Gewalt an Chinas Westflanke: Peking rüstet Unruheprovinz auf

Die Polizeipräsenz in der muslimischen Region Xinjiang wird verstärkt. Damit will die Regierung Zusammenstöße zwischen Uiguren und Han-Chinesen unterbinden.

Fotografieren unerwünscht: chinesische Polizei auf Streife in Urumqi. Bild: reuters

PEKING taz | Chinas Regierung will die muslimische Grenzregion Xinjiang noch stärker als bisher überwachen. Dazu sollen 8.000 neue Polizisten rekrutiert werden, berichteten gestern chinesische Medien. Die Parole lautet: "Ein Polizist in jedem Dorf".

Die Ordnungshüter sollen "gemeinsam mit Hilfspolizisten und der Miliz" patrouillieren, die "zugereiste Bevölkerung kontrollieren und illegale religiöse Aktivitäten unterbinden", erklärte ein Sprecher der KP Xinjiangs.

Der Plan spiegelt die Sorge der Regierung wieder, das riesige Gebiet im Westen Chinas, in dem rund acht Millionen Uiguren leben, könnte zur Basis von Terroristen werden. Zudem möchten die Sicherheitsbehörden Unruhen im Keim ersticken.

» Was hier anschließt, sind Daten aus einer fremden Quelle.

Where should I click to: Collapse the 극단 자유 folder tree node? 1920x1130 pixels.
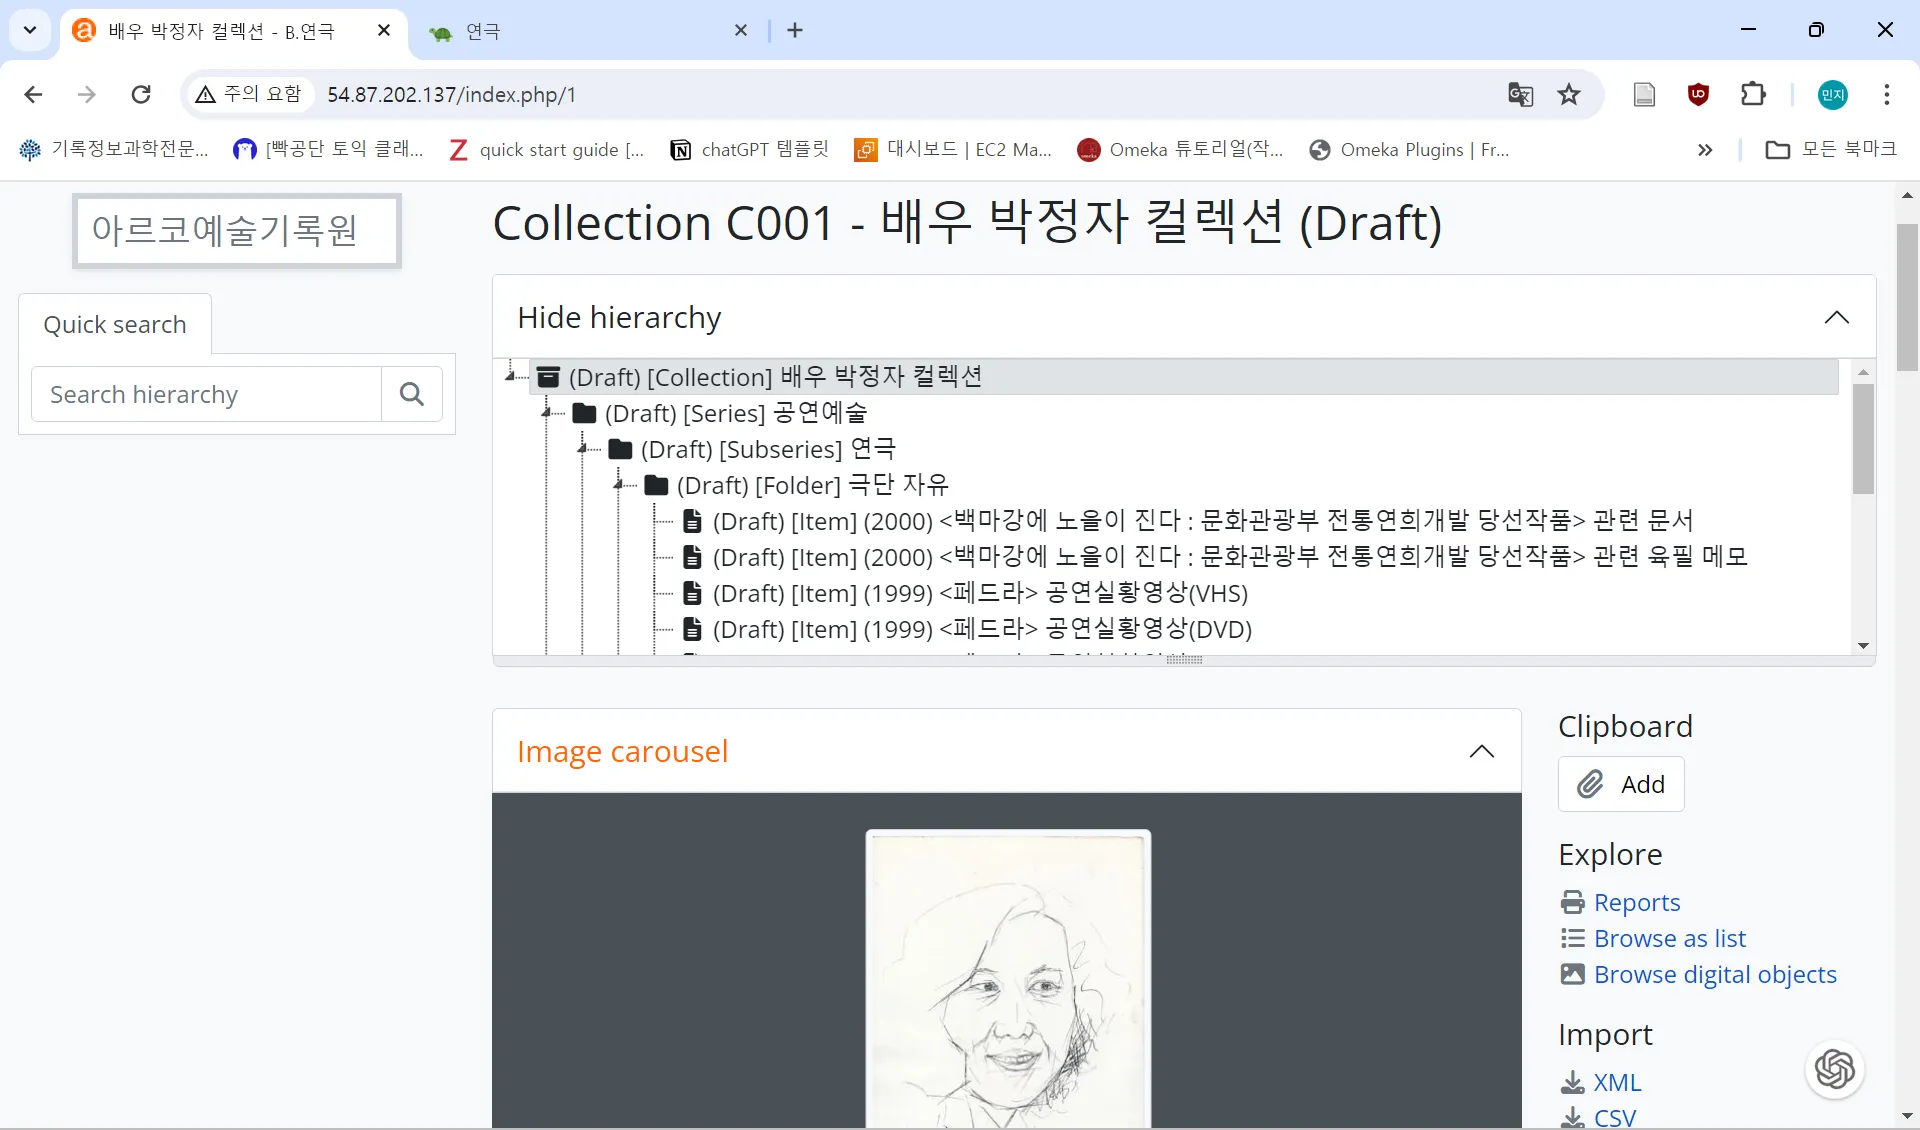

In den vergangenen Jahren war es in Xinjiang mehrfach zu schweren Zusammenstößen gekommen. Im Juli 2009 starben in der Regionalhauptstadt Urumqi fast 200 Menschen. Die meisten von ihnen waren Han-Chinesen, die von einem uigurischen Mob angegriffen worden waren. Zudem war Xinjiang mehrfach Schauplatz von Attentaten, zuletzt kamen im Juli 2011 mindestens 18 Menschen ums Leben. Die Pekinger Regierung macht dafür die Unabhängigkeitsorganisation Islamische Bewegung Ostturkestan (ETIM) verantwortlich, die mit pakistanischen Dschihadkämpfern kooperiere.

Wer von den Behörden als "Extremist" oder "Separatist" identifiziert wird, kann mit keiner Gnade rechnen. Erst vor wenigen Tagen verurteilte ein Gericht zwei Uiguren in Geheimprozessen zu lebenslanger Haft, einen weiteren Angeklagten zu 17 Jahren Gefängnis. Die drei gehörten zu einer Gruppe von 20 Uiguren, die nach den Unruhen vom Sommer 2009 nach Kambodscha geflüchtet und im vergangenen Jahr nach China ausgeliefert worden waren. Was ihnen vorgeworfen wurde, ist nicht bekannt.

Gefährliches Gemisch

Hinter den Spannungen in Xinjiang steckt ein gefährliches Gemisch aus sozialen, wirtschaftlichen und kulturellen Konflikten. Millionen Han-Chinesen sind in den vergangenen Jahren aus anderen Teilen des Landes in diese Region gezogen und haben die Uiguren, ein Turkvolk, zur Minderheit in der eigenen Heimat gemacht. Die Zuwanderer dominieren die Öl- und Gasunternehmen und andere moderne Wirtschaftsbranchen, da sie in der Regel besser ausgebildet sind und - anders als viele Uiguren - fließend Chinesisch sprechen.

Viele Uiguren betrachten die Han-Chinesen als Fremde, die ihnen Kultur, Sprache und religiöse Freiheiten streitig machen. So verbietet die Regierung offiziell allen Staatsangestellten, Bärte zu tragen. Frauen, die in Behörden und Schulen arbeiten, dürfen sich nicht verschleiern. Jugendlichen unter 18 Jahren ist es nicht erlaubt, Moscheen zu betreten. Uigurische Geschäftsleute brauchen eine Sondergenehmigung für Auslandsreisen. Als Reaktion haben konservative muslimische Strömungen Zulauf. Die Zahl der verschleierten Frauen auf den Straßen der Hauptstadt Urumqi hat zum Beispiel in letzter Zeit stark zugenommen.

Ein weiterer Grund für die polizeiliche Aufrüstung dürfte der geplante Wechsel an der Spitze der Kommunistischen Partei im Herbst sein. Eine neue Politikergeneration kommt in China an die Macht. Die Zentrale will vorher den "wilden" Westen so weit wie möglich befrieden.